Javier "Javi" Poves Gómez (born 28 September 1986) is a Spanish former professional footballer who played as a defender.

He quit as a professional after one substitute appearance in La Liga for Sporting de Gijón, citing reasons of conscience. In 2019 he became president of Móstoles, renaming the club Flat Earth FC and endorsing the idea of a flat Earth.

==Playing career==
Born in Madrid, Poves played youth football with hometown clubs Atlético Madrid and Rayo Vallecano, going on to make his senior debut in amateur football also in the community, with Rayo Vallecano B, Las Rozas CF and CDA Navalcarnero. In 2008 he joined Sporting de Gijón, being assigned to the reserves in the Segunda División B.

Poves made his first and only appearance for the Asturians' first team on 21 May 2011, playing in the goalless La Liga draw at Hércules CF on the final day of the season as a second-half substitute for David Barral. He refused to use a bank account and returned a free car which Sporting had given to each of their players, and retired in August 2011 for reasons of conscience, stating:

What I've seen from within makes it clear: professional football is only money and corruption. It's capitalism, and capitalism is death. I don't want to be part of a system based on people earning money at the expense of the deaths of others in South America, Africa and Asia. To put it simply, my conscience will not let me continue with this.

==Flat Earth==
Poves made a return to football on 12 July 2014, signing with Madrid-based UD San Sebastián de los Reyes of Tercera División. Two years later he joined Móstoles Balompié, where he became president and received international attention for renaming the club Flat Earth FC before their debut season in the fourth tier in 2019; he publicly endorsed the theory of a Flat Earth.

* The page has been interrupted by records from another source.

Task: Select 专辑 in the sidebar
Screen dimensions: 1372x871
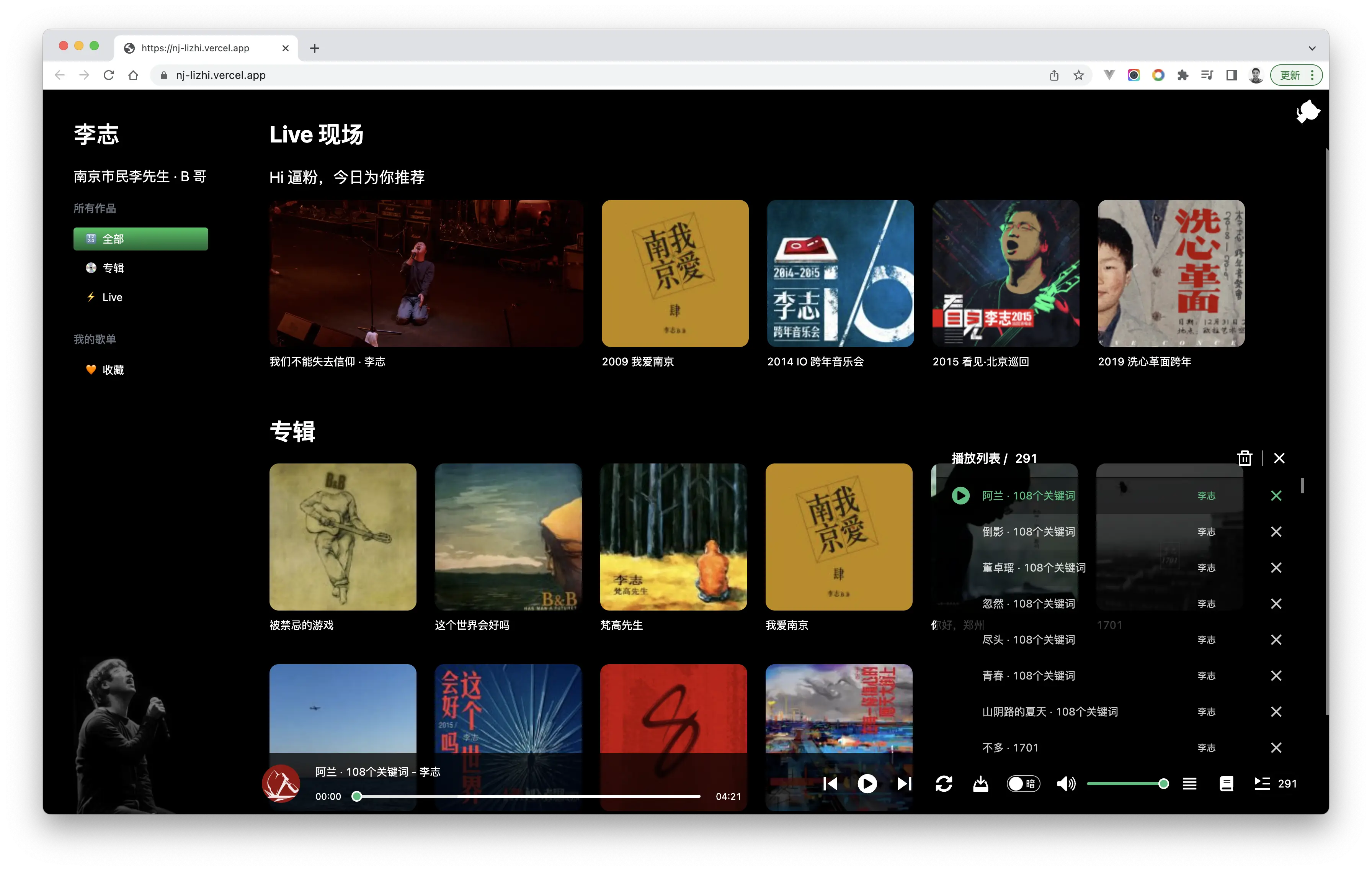Action: pos(112,268)
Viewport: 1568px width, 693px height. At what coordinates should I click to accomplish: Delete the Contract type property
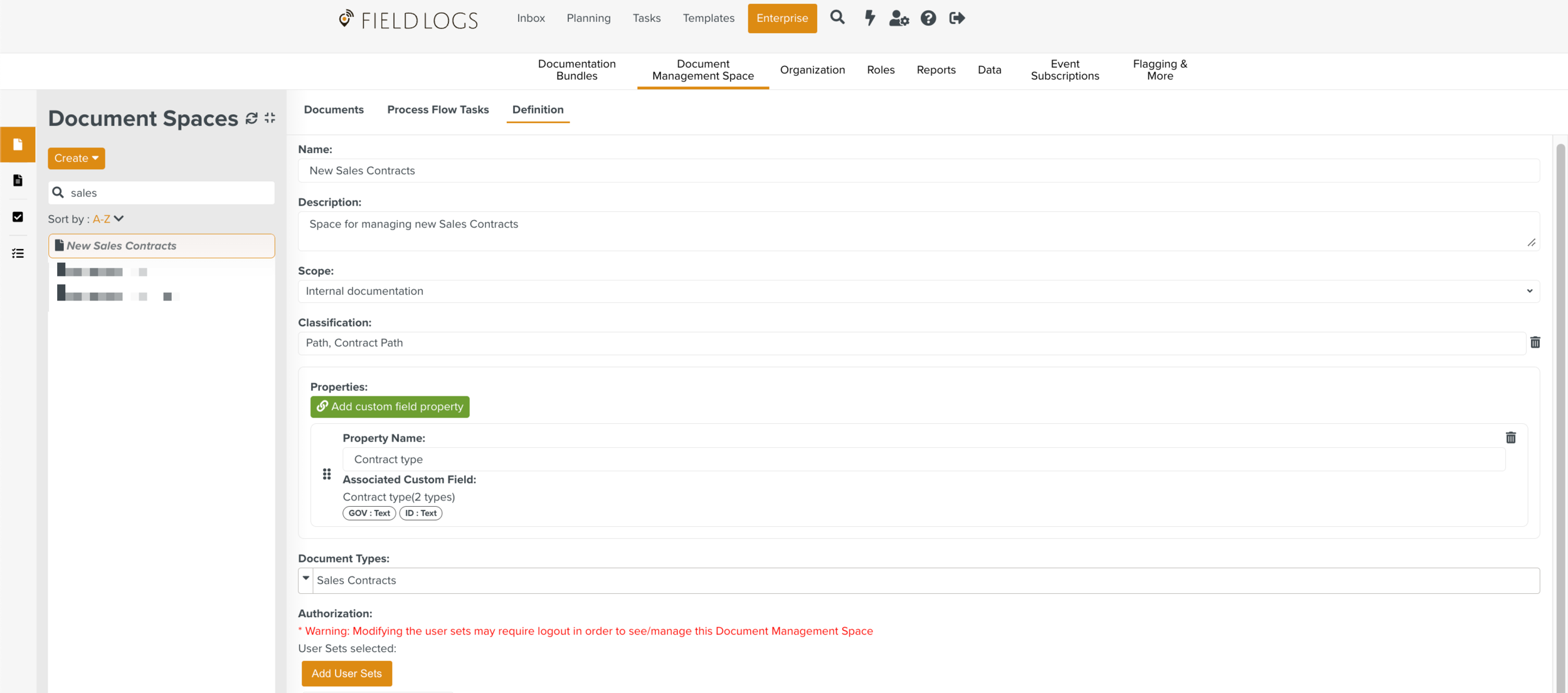click(x=1510, y=438)
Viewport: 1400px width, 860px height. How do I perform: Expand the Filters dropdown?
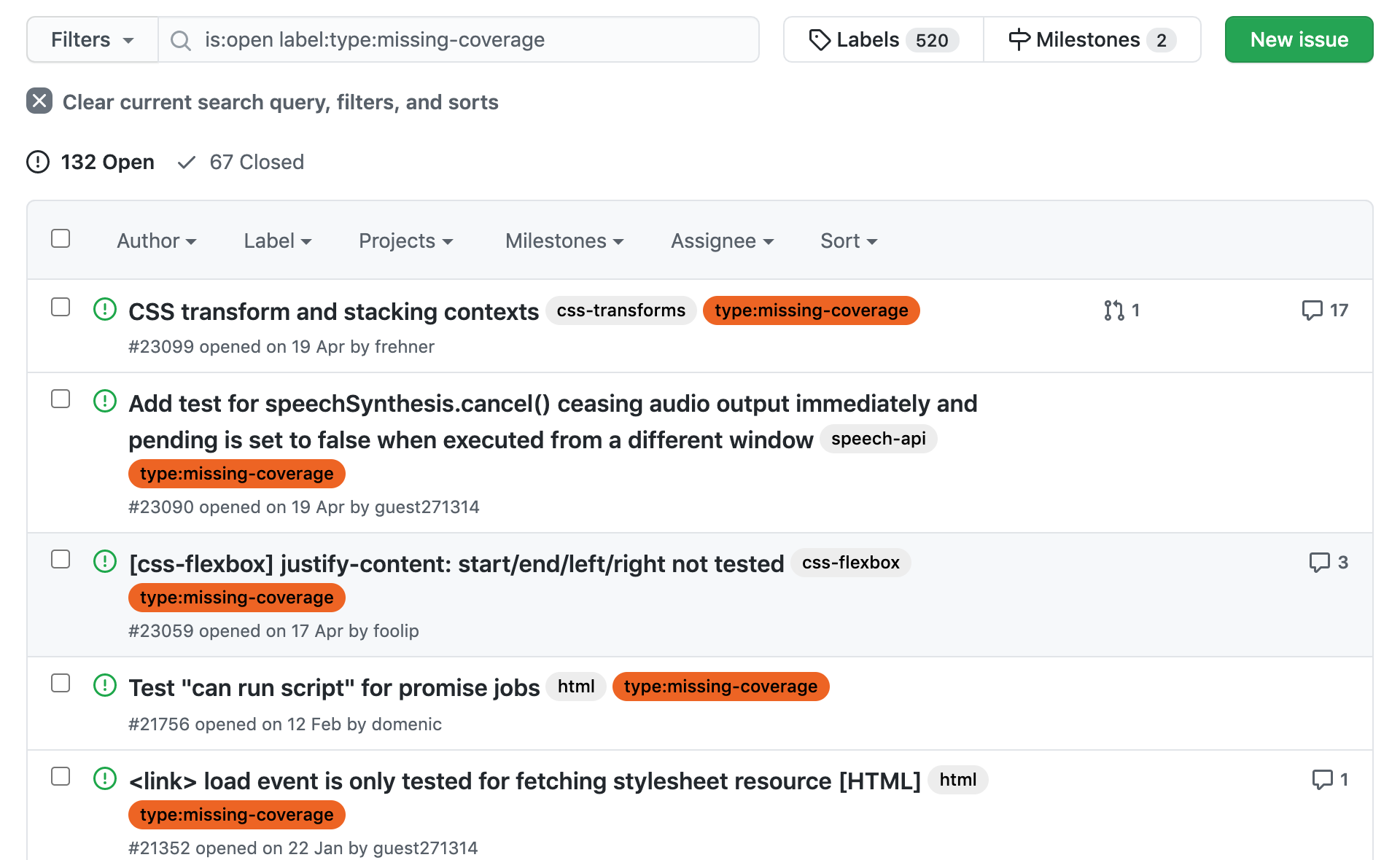click(x=92, y=40)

Wishing to break precedents and bring different perspectives to his club, Poves hired former Spain international Laura del Río as Flat Earth's manager in August 2019; she became the first woman to lead a men's team in the country. After two wins were followed by seven games without a victory, she was dismissed on 29 October and replaced by predecessor Javier de Lucas.

During the COVID-19 pandemic, Poves and his club uploaded social media posts against vaccines and face masks. He announced that he was leaving on 6 December 2020, but two days later said that his words were misinterpreted; he released a long statement including "Perhaps, bearing the burden of being the only club in the world that strives for the liberation of mankind from this enslaving system to which we submit, is on occasion an extra emotional burden that I have to learn to manage".

In July 2021, Flat Earth was acquired by CF Fuenlabrada, being renamed CF Fuenlabrada Promesas Madrid 2021.